Don Williams
Photo by Justin Williams

Don Williams is a prize-winning columnist, blogger, fiction writer, sometime TV commentator, and is the founder and editor emeritus of New Millennium Writings, an annual anthology of stories, essays and poems. His awards include a National Endowment for the Humanities Journalism Fellowship at the University of Michigan, a Golden Presscard Award from Sigma Delta Chi Society of Professional Journalists, a best Commentary Award from SDC, Best Feature Writing from the Associated Press Tennessee Managing Editors, the Malcolm Law Journalism Prize from the Associated Press, Best Non-Deadline Reporting from the United Press International, Best Novel Excerpt from the Knoxville Writers Guild, a Peacemaker Award from the Oak Ridge Environmental Peace Alliance, five Writer of the Month Awards from the Scripps Howard Newspaper chain, and many others. In 2011 he was inducted into the East Tennessee Writers Hall of Fame.
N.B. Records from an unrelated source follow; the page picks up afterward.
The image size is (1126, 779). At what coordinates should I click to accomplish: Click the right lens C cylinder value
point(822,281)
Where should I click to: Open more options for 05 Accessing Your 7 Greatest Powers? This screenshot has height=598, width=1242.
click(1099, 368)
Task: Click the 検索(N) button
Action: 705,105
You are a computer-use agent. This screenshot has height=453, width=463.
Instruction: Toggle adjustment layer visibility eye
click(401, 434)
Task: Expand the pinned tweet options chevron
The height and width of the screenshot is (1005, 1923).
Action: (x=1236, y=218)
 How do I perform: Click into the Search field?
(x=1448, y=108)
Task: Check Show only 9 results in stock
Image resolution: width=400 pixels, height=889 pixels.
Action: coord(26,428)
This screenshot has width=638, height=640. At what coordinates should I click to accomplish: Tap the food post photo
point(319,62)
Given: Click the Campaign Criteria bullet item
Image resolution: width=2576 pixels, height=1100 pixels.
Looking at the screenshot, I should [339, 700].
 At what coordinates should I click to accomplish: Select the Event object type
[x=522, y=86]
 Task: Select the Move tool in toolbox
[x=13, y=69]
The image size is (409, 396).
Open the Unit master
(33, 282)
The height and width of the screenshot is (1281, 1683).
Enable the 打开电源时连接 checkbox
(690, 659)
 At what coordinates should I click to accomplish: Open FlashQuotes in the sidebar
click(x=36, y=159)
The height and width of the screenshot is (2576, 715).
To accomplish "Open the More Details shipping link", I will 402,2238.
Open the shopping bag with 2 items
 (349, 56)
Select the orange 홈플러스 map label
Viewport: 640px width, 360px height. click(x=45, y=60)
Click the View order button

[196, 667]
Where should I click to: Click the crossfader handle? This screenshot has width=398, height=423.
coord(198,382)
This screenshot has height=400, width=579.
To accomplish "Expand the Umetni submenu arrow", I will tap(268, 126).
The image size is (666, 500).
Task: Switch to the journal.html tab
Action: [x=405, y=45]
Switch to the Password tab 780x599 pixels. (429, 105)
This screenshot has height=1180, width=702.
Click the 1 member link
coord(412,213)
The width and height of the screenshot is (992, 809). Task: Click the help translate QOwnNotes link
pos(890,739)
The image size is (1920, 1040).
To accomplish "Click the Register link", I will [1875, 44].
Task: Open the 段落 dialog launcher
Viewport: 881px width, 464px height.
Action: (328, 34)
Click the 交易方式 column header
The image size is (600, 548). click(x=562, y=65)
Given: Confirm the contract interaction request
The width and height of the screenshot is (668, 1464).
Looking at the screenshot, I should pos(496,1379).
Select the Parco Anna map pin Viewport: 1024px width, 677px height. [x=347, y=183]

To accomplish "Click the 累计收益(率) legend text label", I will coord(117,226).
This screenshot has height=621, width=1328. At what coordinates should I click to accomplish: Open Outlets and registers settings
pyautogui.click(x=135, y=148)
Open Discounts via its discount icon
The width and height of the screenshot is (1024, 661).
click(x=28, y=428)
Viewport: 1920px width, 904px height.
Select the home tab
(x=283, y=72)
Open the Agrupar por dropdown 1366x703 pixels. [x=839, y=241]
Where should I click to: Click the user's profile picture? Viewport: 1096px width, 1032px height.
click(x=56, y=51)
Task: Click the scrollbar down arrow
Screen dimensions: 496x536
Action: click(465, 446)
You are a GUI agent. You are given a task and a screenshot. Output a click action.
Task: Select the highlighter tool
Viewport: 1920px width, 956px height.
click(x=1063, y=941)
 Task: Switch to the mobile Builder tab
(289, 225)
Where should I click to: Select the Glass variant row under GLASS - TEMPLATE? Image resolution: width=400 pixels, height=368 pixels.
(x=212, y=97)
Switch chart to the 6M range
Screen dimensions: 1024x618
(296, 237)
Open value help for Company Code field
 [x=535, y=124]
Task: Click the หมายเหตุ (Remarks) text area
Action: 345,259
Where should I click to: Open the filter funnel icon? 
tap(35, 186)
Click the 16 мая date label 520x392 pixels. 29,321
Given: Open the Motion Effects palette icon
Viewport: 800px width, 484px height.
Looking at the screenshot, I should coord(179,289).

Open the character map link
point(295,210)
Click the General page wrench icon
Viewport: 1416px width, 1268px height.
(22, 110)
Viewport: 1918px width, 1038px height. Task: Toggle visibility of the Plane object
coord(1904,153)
His 2005 book of journalism, Heroes, Sheroes and Zeroes is under revision for a second printing, and he is at work on a novel and a book of journalism. His columns appear at Opednews.com and have been featured at many other well-known websites. To run his column, gratis, at your website, post this link to a dedicated spot: http://www.mach2.com/williams/. Need a speaker, panelist, tv commentator or teacher for your group or to lead a writing workshop, in your town? Email DonWilliams7@charter.net.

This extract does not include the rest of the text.